酶切反应建议
一、 建立一个标准的酶切反应
目前大多数研究者遵循一条规则，即10个单位的内切酶可以切割1μg不同来源和纯度的DNA。通常，一个50μl的反应体系中，1μl的酶在1X NEBuffer终浓度及相应温度条件下反应1小时即可降解1μg已纯化好的DNA。如果加入更多的酶，则可相应缩短反应时间；如果减少酶的用量，对许多酶来说，相应延长反应时间（不超过16小时）也可完全反应。
二、 选择正确的酶
不言而喻，选择的酶在底物DNA上必须至少有一个相应的识别位点。

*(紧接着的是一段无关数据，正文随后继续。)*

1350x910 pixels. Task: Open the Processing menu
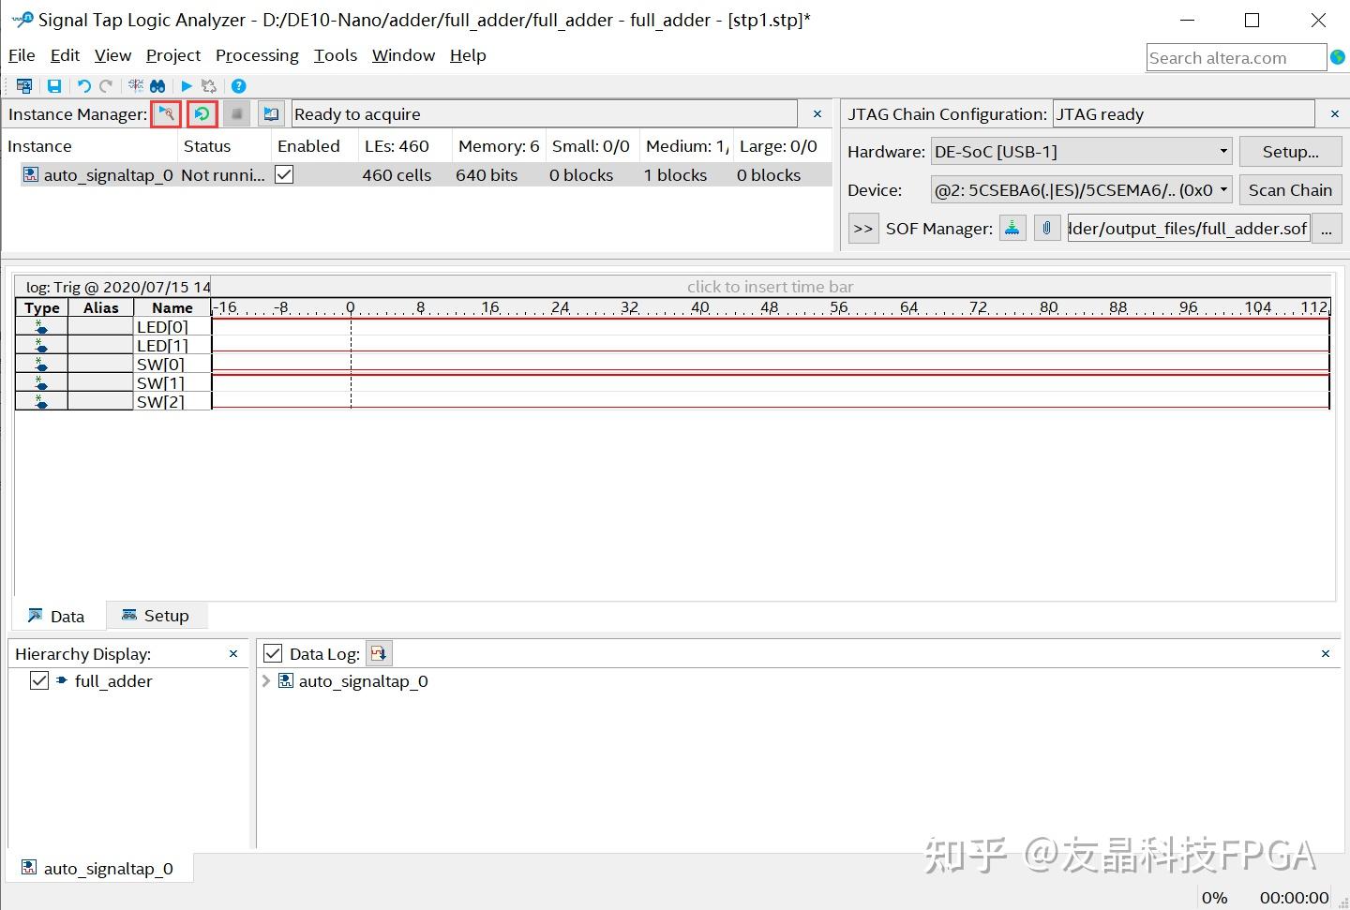pyautogui.click(x=257, y=55)
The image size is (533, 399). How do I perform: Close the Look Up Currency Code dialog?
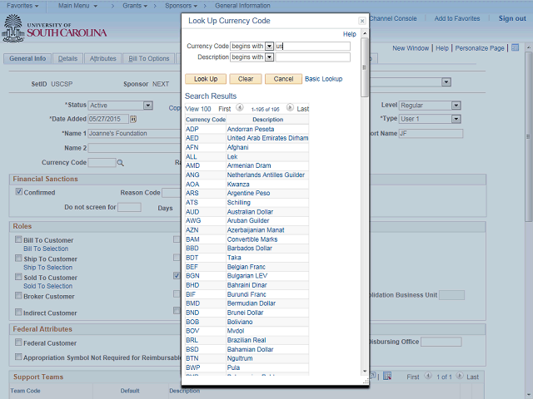point(361,21)
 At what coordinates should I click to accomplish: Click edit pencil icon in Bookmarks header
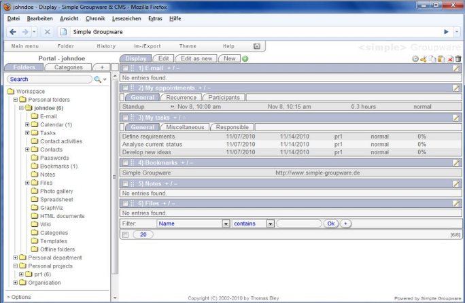pyautogui.click(x=457, y=163)
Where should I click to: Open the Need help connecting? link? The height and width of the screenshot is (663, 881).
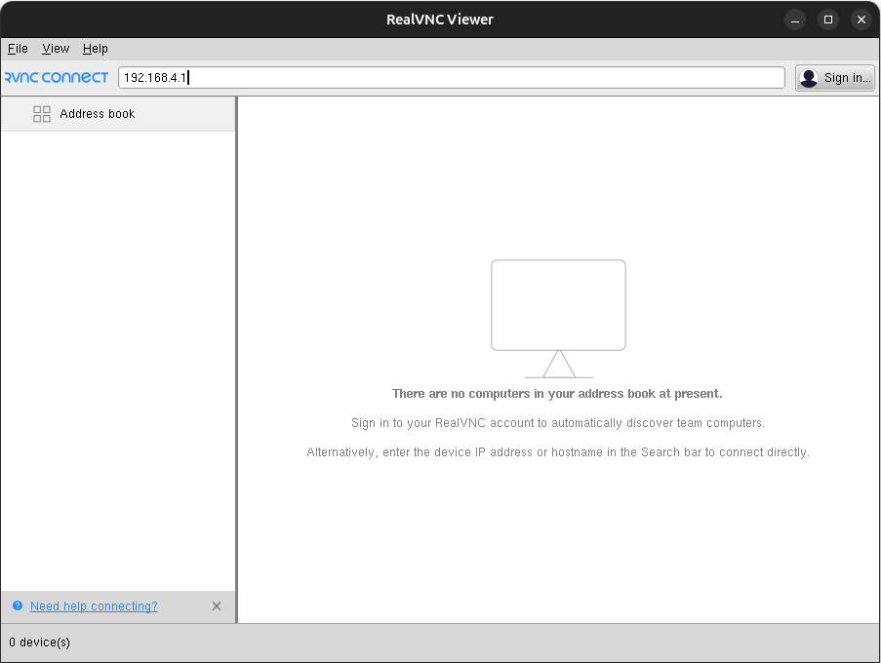click(x=94, y=606)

识别碱基数目少的酶比碱基数目多的酶更频繁地切割底物。假设一个GC含量50%的DNA链，一个识别4个碱基的酶将平均在每44（256）个碱基中切割一次；而一个识别6个碱基的酶将平均在每46（4096）碱基切割一次。内切酶的产物可以是粘端的（3'或5'突出端），也可以是平端的片段。粘端产物可以与相容的其它内切酶产物连接，而所有的平端产物都可以互相连接。相关信息参见目录的Compatible Cohesive Ends And Recleavable Blunt Ends一文。
三、 酶 
内切酶一旦拿出冰箱后应当立即置于冰上。酶应当是最后一个被加入到反应体系中（在加入酶之前所有的其它反应物都应当已经加好并已预混合）。酶的用量视在底物上的切割频率而定。例如，超螺旋和包埋法切割的DNA通常需要超过1U/μg的酶才能被完全切割。参见目录第244和264之切割质粒DNA和包埋法切割DNA。
四、 DNA 
待切割的DNA应当已去除酚、氯仿、乙醇、EDTA、去污剂或过多盐离子的污染，以免干扰酶的活性。DNA的甲基化也应该是酶切要考虑到的因素。关于甲基化的内容，参见第252页至253页之甲基化相关内容。
五、 缓冲液
对于每一种酶NEB都提供相应的最佳缓冲液，可保证几乎100%的酶活性。使用时的缓冲液浓度应为1X。有的酶要求100μg/ml的BSA以实现最佳活性。在这种情况下，我们也相应提供100X的BSA（10mg/ml）。不需要BSA的酶如果加了BSA也不会受太大影响。关于缓冲液更详细的信息参见第234页。
六、 反应体积
内切酶活力单位的定义是：1小时内，50μl